FF X was the most memorable game I played on my PS2, and now Square Enix has brought it to the Playstation 3 and Vita. The question on every fan’s mind though is, does it hold up?
This is Tidus’ Story
FF X takes place in a land called Spira that is being terrorized by a seemingly indestructible monster named Sin. At the start of the game, you control the main character, Tidus, as he is getting ready for his big blitzball match. During this match, Sin rises out of the ocean, destroys the city, and transports Tidus 1,000 years into the future.
Once in the future, Tidus finds himself alone and confused. After a series of events, he washes up on the shores of Besaid and meets a young summoner named Yuna and her crew of guardians; Wakka, Lulu, and Kimahri. Summoners are tasked with a pilgrimage to obtain the final summon, the only method of defeating Sin, and Tidus joins Yuna and her crew in hopes of finding someone who can help him get back home.
Along the way, Tidus finds both adventure and romance and his quest to return home develops into a quest to protect Yuna and save Spira.
Along the way…
As you voyage from temple to temple, your party will encounter fiends (monsters) that you will have to fight. FF X uses a straight turn-based system that does not contain time meters. Once it is your turn to attack, you could leave your controller, go make a snack, watch a movie, come back, and nothing would have changed. This is different than the typical Active Time Battle meters used in previous Final Fantasy games, and allows for what seems like faster gameplay.
Your party is made up of three out of the game’s seven playable characters at any time, but these party members can be switched around with a press of the L1 button. You can change up your party members without having to waste a turn, which makes it easy to develop your entire party instead of relying on three characters the entire time.
Something else that differentiates FF X from the Final Fantasy games that came before it is its Sphere Grids. Sphere grids contains nodes like Strength, MP, HP, and various abilities to learn along the way, and are unique to each character. The more you progress along the Sphere Grid, the stronger your characters will be.
What makes the Sphere Grid better than the traditional leveling system is that you can control and mold your characters into the types of fighters you want them to be. If you want Yuna, your white mage, to be able to deal out devastating physical attacks, you can take her down that grid. The grids all weave into each other like a massive spider web, so although it may take time to get there, any character can learn any ability and obtain any boost in attributes. Definitely a step up from the typical linear leveling paths in most RPGs.
Does it hold up?
Now if you’re a fan of the original game, you’ve got to be asking yourself, “does it hold up?” One thing you need to remember is that this remastered version of Final Fantasy X is just that, a remastered version. There are not a whole lot of additions to the game, and certainly no story changes.
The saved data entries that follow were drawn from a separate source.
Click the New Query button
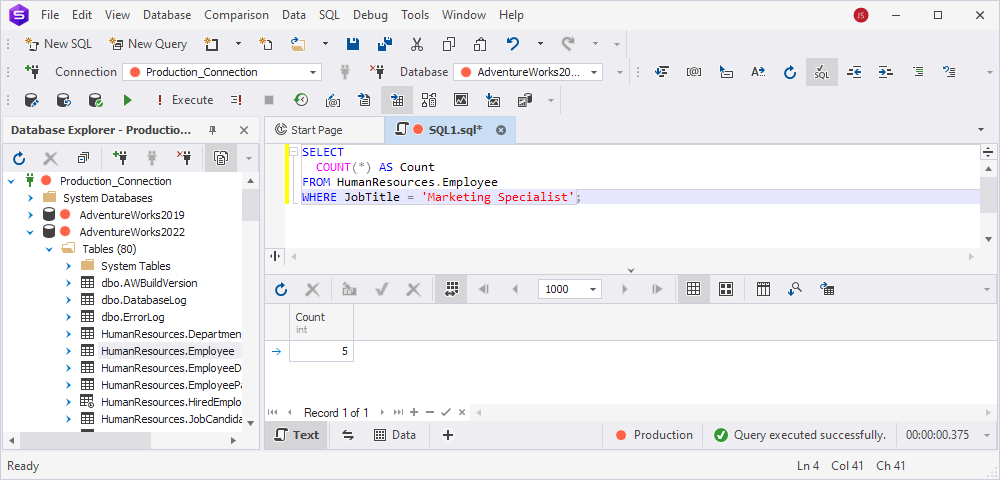Screen dimensions: 1000x480 149,44
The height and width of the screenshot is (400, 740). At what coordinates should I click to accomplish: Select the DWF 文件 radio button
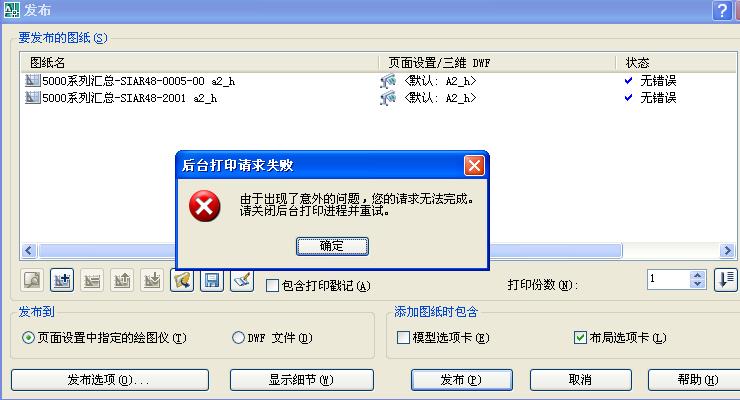tap(238, 337)
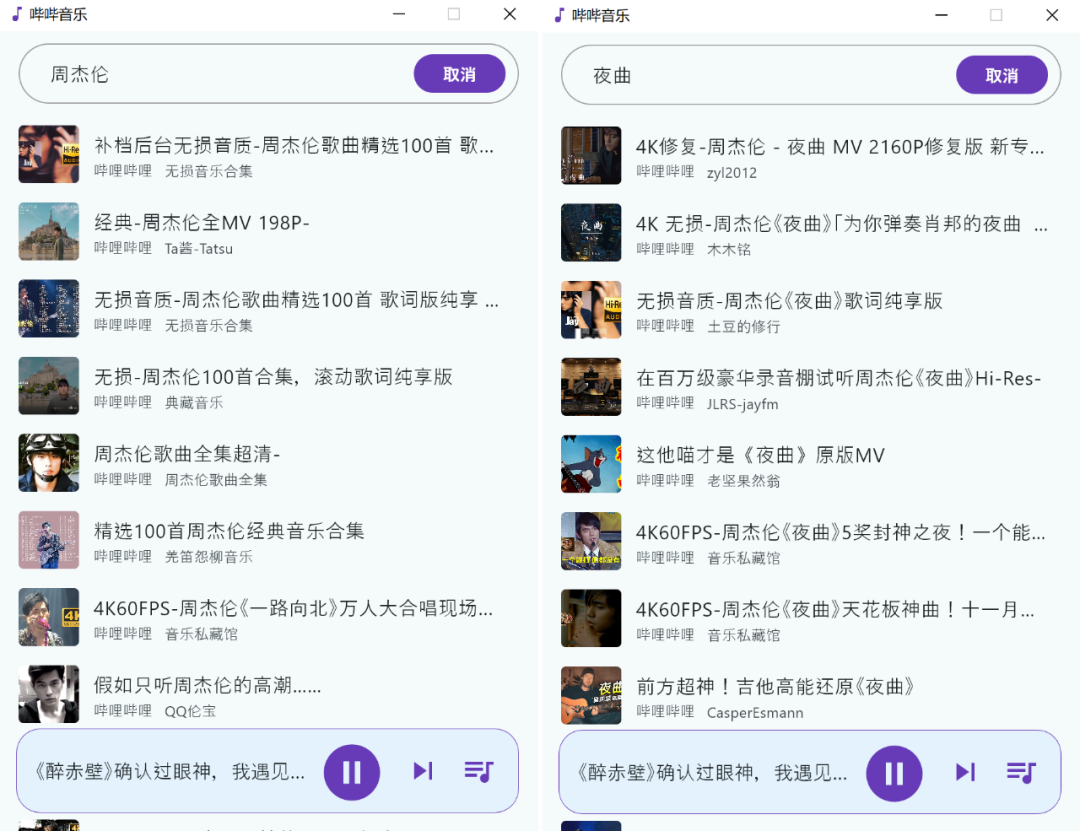Play 周杰伦歌曲全集超清 result
Image resolution: width=1080 pixels, height=831 pixels.
(x=187, y=454)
What this remastered version brings to the table is a better looking and sounding version of the classic game.
Before I throw a bunch of words your way, why not let this video show you the difference.
As made painfully obvious in this video, everything in the remastered version is much more colorful, crisper, and just better looking than before. Although the argument could be made that character faces look a bit oily in this remastered version, the game just looks better than ever.
That being said, it is still just a face lift. While playing, you are sure to notice the limitations that the PS2 had. When any character touches another, for example, it is almost cringe worthy how obvious it is that their hand is not actually on the other person. The game brings new definition to the term hover hand. But enough about the visuals.
FF X has also gotten its sound remastered, along with rearrangements of some of the songs. It’s no secret that I love the game’s soundtrack, and in fact it was voted as our favorite soundtrack from a JRPG. I’ve listened to Zanarkand thousands of times. So when I say the remastered version of the soundtrack puts the original to shame, you know it is high praise.
See: Our favorite JRPGs
One unfortunate issue with the sound that I ran into while playing the Japanese version on the Playstation Vita was that, on no less than three occasions, the background music and some of the sound effects cut out on me. I would have to restart the game for the sound to come back. This was annoying, but easily fixed by restarting my system.
Some new tricks
One nice feature that was added to this remastered version was an instant heal button. On the Vita, you can tap the screen at any time outside of a battle and select if you want to heal your entire crew. This makes healing much quicker and easier, but in all honesty I didn’t end up using this feature all that much, seeing how save points heal your crew for free anyway.
Overall Final Fantasy X plays and feels exactly like it did all those years ago. The remastered graphics and sound give a nice facelift to an otherwise timeless game.